Alumbrar un mundo nuevo
Cuando estábamos en medio de lo más duro de la pandemia, muchas voces decían: Esperemos que salgamos de esto mejor de lo que entramos. No será fácil, porque, una vez superado el miedo, volveremos a lo de siempre: la desconfianza, el orgullo, el egoísmo. Pero el Evangelio es precisamente el anuncio de que algo nuevo ha nacido en el mundo (“el Reino está entre ustedes”) y de que algo nuevo puede nacer en mí, en mi familia, en mi comunidad, en mi país, como en un parto doloroso pero lleno de esperanza. En este sentido la propuesta del Papa Francisco de soñar una fraternidad universal (Fratelli tutti) nos da un horizonte hacia el que mirar, en comunión con toda la creación (Laudato sì) y la alegría del Evangelio como regla de vida (Evangelii gaudium).

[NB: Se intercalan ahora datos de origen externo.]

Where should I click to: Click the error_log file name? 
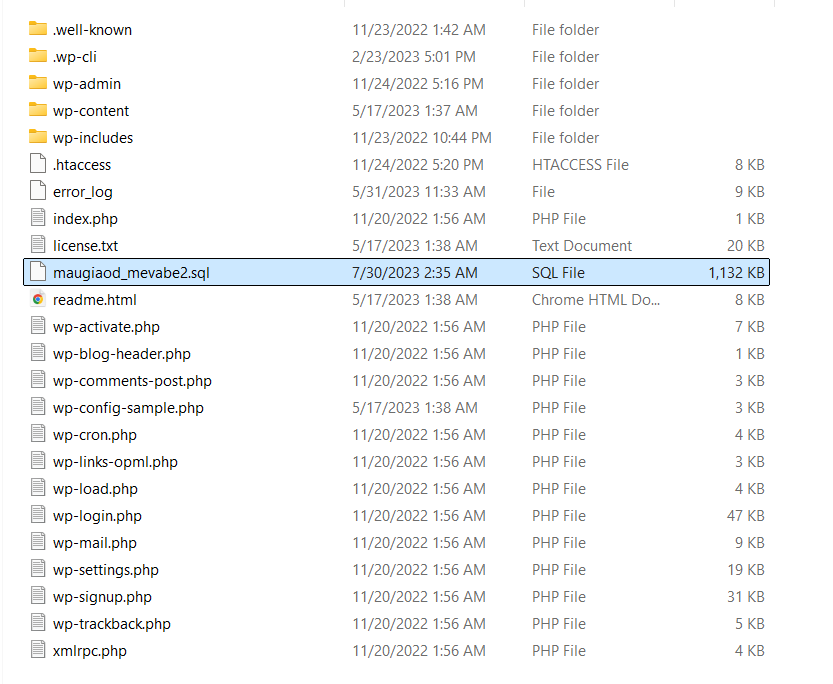click(83, 192)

La pandemia me permite creer que Dios lo puede hacer todo nuevo. Toca a nosotros acogerlo y hacerlo vida, no desde la arrogancia y el dominio destructor, sino desde la conciencia de nuestra fragilidad, el respeto sagrado a la creación y la experiencia de ser hijos amados.
- Ante la muerte (reflexiones no tan espirituales)

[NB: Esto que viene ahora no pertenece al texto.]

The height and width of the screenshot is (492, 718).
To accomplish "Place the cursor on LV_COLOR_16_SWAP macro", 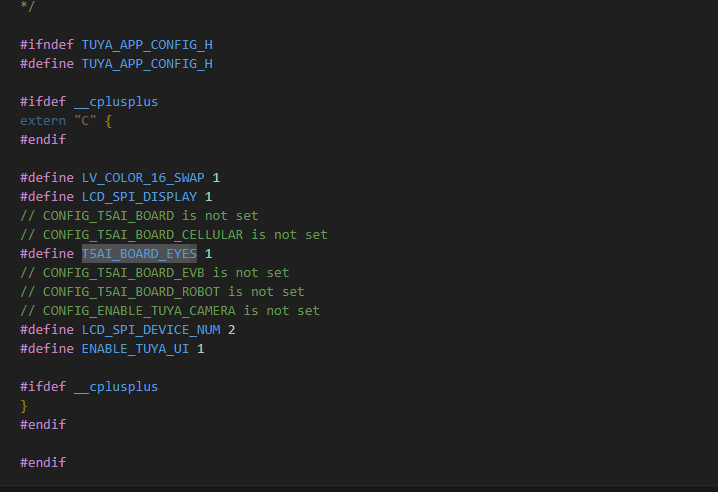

Hace algunos años un predicador de ejercicios espirituales me animó a pensar en la muerte como parte de la vida. Poco caso le hice. Pero, cuando falleció repentina y cruelmente el P. Gonzalo da Silva en la habitación de al lado, experimenté una cierta conmoción y anoté algunos pensamientos que comparto tal como quedaron escritos en el momento, sin elaborarlos más.

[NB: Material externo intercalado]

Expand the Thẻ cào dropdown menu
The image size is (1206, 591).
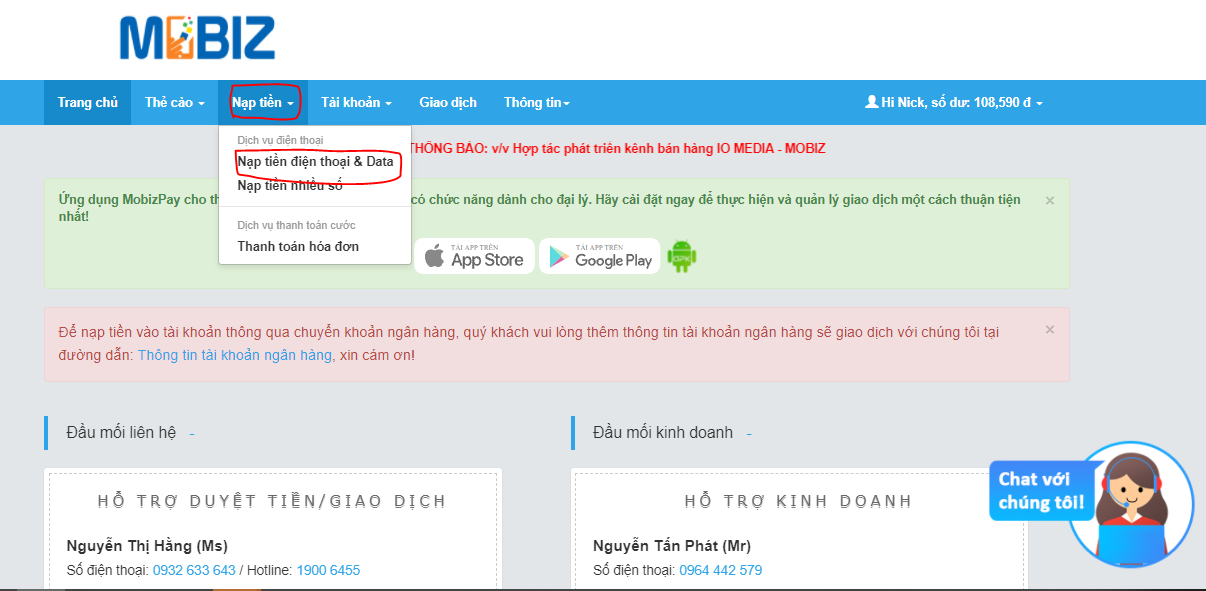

Cuando una muerte inesperada nos toca de cerca (coronavirus), nos sorprende y nos desconcierta. Ante ese acontecimiento las actitudes pueden ser tres:
- Endurecernos para protegernos; no pensar, realizar los trámites necesarios; negarnos el sentimiento, anestesiarnos; no hablar del tema, como si nada hubiese pasado… aunque a verdad es que no podemos escapar de ella.
- Fantasear respuestas positivas, religiosas o no, como una manera de negar el dolor, la sorpresa y el desconcierto, aunque eso no acaba de satisfacernos.
- Saber llorar y aceptar el dolor, lo incomprensible; asumir la propia fragilidad, como la Magdalena ante el sepulcro de Jesús. Solo después de ese dolor sincero, que no se endurece ni busca fáciles soluciones, podremos recibir la gracia de ver, comprender, asumir, esperar lo inesperado, lo que ya no depende de nosotros…
Más tarde murió en Brasil el P. Carlos Bascarán, compañero de muchos años. Me impactó muchísimo y me hizo sufrir una dolorosa crisis interior. Entonces anoté lo siguiente:
- Sensación de pérdida irreparable; desaparece su barba blanca, brillante, reluciente, de profeta del AT. Desaparece su sonrisa pícara y buena, sus ojos inteligentes y achispados; desaparecen sus hazañas deportivas, su guitarra, su pasión futbolera, su deseo de ser uno más entre la gente común, su constate referencia a Jesús de Nazaret y a su Reino, su compañerismo campechano… desaparece Él. No lo volveré a ver. Me parece imposible, pero así es. ¡Qué dolor! ¡Qué incomprensión! ¡Qué soledad!
- Morir es desaparecer en lo que somos física y espiritualmente. Entregar los sueños, las posibilidades, los enfados, las relaciones, las oraciones; cuando morimos poco a poco eso va sucediendo paulatinamente. Cuando morimos inesperadamente, el proceso es brutal, mucho más doloroso, como un mal sueño.
- Morir es caminar hacia lo desconocido, hacia la esperanza que nos supera física, afectiva, intelectual y espiritualmente, hacia un Dios del que no conocemos casi nada y en el que confiamos como un niño que se echa en manos de su Padre, como el náufrago que se confía al mar infinito, como la gota de agua que se deja arrastrar por el río.